Stock of the Week: Get a Piece of This Profit Potential

|December 9, 2023

Did someone order pizza?

You’ll sure want to after watching today’s Stock of the Week video.

This company is far more than just another pizza chain. It’s a global juggernaut that generates $17.7 billion in diverse revenue streams across 90 countries.

But the real story is in the numbers…

With a best-in-class 33% cash return on capital invested and rising profits, this company is a fine-tuned money machine that spits out cash for dividends, buybacks and intelligent growth.

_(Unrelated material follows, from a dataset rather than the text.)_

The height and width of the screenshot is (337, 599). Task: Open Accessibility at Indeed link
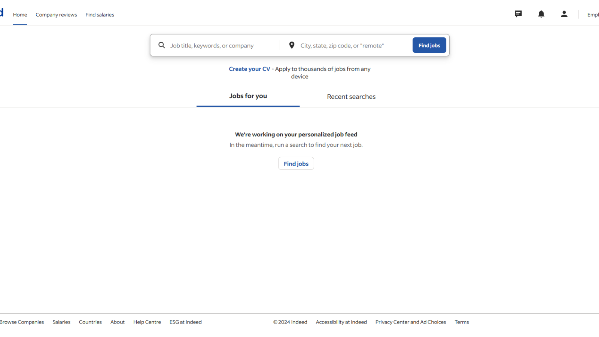point(341,322)
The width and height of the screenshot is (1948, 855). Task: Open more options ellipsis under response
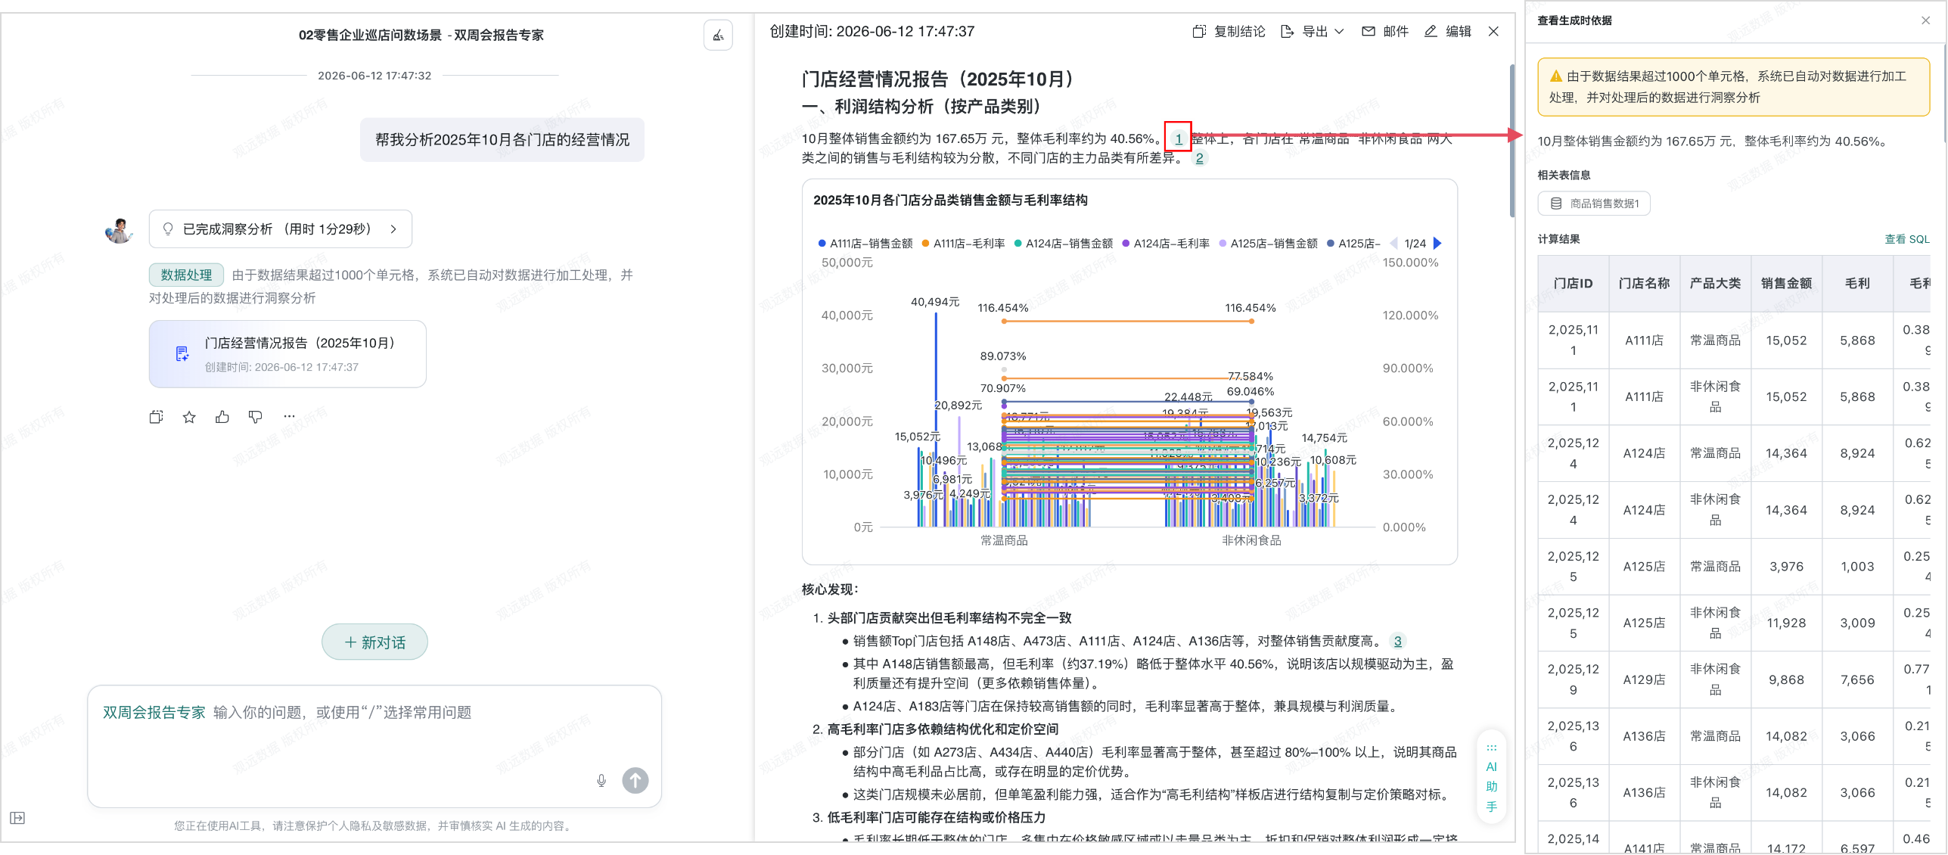(x=289, y=416)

And despite headwinds, it still produced market-beating returns this year with below-average volatility.

This stock is an underappreciated blue chip primed for a rally.

Get all the details – including the ticker – in this week’s video.

Click on the image below to watch it.

Transcript

Hello friends and Manward family… and GVI Investor subscribers as well.

The Stock of the Week this week – and you might think, “Alpesh, where are you getting this from?” – is Domino’s Pizza (DPZ). And I’ll tell you where I’m getting it from, and it’s an important lesson…

Data.

Don’t care about narratives. Care about data. And you might say, “Wait a minute, how come it’s not an AI company with some great backstory? How come it’s a 1960s pizza restaurant chain?”

Numbers, you’ve got to look at the numbers. And sometimes these are overlooked by people.

Well, it’s a famous company. You all know it. It’s publicly traded, obviously, on the New York Stock Exchange in this case. It had $17.7 billion in sales in 2022. $17 billion. It’s the largest player in the global pizza market, ahead of Pizza Hut, Little Caesars, of course, and Papa John’s. The latter two are tiny compared to, say, a Pizza Hut.

So Domino’s is dominating. It’s got 20,000 stores in 90 international markets around the world. We’re talking diversification. And it’s growing.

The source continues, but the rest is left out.